------ Data for review

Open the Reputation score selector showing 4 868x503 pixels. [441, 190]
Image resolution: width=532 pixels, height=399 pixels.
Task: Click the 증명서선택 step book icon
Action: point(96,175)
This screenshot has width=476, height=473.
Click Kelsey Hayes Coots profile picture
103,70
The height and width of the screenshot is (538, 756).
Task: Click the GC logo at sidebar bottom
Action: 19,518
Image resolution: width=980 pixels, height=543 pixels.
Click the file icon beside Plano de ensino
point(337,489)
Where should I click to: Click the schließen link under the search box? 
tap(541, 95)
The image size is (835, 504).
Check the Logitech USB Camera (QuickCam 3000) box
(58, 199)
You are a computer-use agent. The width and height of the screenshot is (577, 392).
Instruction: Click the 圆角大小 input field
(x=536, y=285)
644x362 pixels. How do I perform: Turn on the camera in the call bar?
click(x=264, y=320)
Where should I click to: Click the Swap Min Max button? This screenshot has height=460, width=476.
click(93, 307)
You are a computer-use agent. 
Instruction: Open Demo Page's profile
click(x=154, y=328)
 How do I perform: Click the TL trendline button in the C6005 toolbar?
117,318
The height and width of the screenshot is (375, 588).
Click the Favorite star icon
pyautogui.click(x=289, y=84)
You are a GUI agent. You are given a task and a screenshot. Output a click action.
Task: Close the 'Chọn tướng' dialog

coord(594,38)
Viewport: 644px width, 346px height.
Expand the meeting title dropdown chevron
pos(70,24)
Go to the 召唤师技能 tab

------------

## What to do
Taking the records above as input, show every line in which the word "agent" is present.

## Task output
You are a computer-use agent. The width and height of the screenshot is (577, 392).
You are a computer-use agent. 
You are a GUI agent. You are given a task and a screenshot. Output a click action.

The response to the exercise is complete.